Understanding x-intercepts is essential for graphically analyzing functions since these points often give crucial information about the behavior and characteristics of a graph.

Function translation involves shifting the entire graph of a function without altering its shape. The graph of \(f(x - h)\) is a horizontal translation of the function \(f(x)\) by \(h\) units.

• If \(h\) is positive, shift the graph right.
• If \(h\) is negative, shift it left.

For our exercise, the function given is \(y = f(x - 3)\). This represents a translation of the original function \(f(x)\) by 3 units to the right. The horizontal shift of the graph leaves the shape unchanged, just relocated along the x-axis.
This type of transformation helps us predict where the new x-intercepts will be. Every point on the graph moves equally, maintaining the relative position of each point to others.

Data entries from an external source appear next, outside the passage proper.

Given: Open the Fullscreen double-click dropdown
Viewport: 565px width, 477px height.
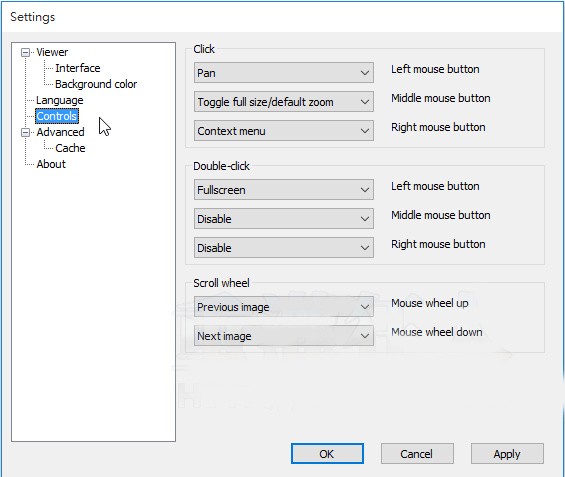Looking at the screenshot, I should point(284,190).
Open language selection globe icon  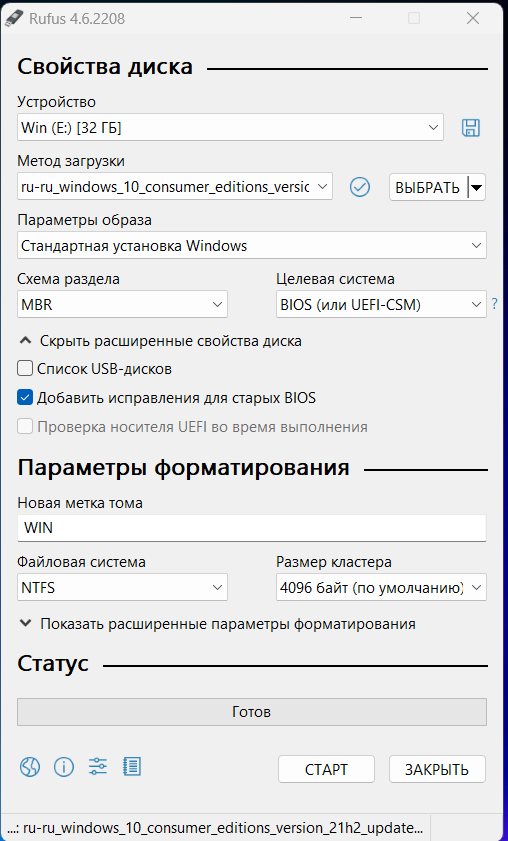coord(30,768)
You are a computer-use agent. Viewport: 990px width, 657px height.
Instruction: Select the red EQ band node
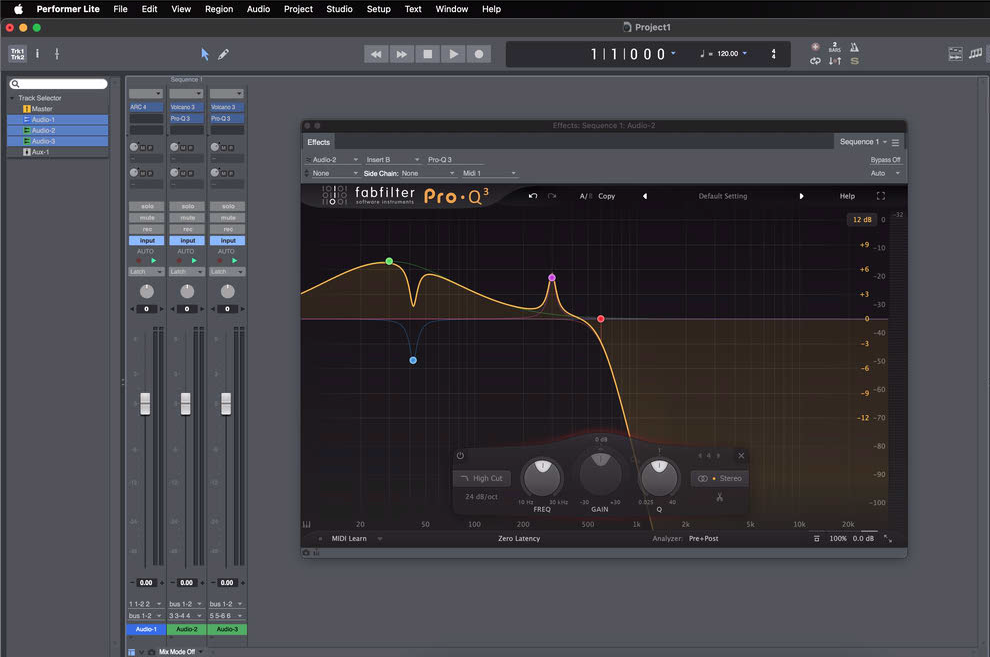[601, 319]
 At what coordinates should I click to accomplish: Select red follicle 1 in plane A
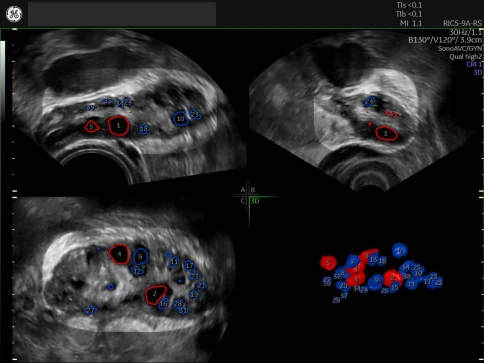click(119, 125)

Graph shifting is a crucial concept in understanding how graphs of functions move across the coordinate plane. When a graph is shifted, each point moves a specific distance without changing the function's other properties, such as its shape or orientation.
There are two primary types of shifts:

• Horizontal Shifts: These occur when the graph moves left or right, as seen in the form \(y = f(x - h)\).
• Vertical Shifts: These occur when the graph moves up or down, expressed by \(y = f(x) + k\).

For the problem \(y = f(x - 3)\), the graph of the function is shifted 3 units to the right. Thus, each x-intercept of the original function \(f(x)\) is moved 3 units right, resulting in new x-intercepts at \(x = 5\) and \(x = 0\). This consistent shift behavior is why function transformations are a powerful tool in graphing and analysis.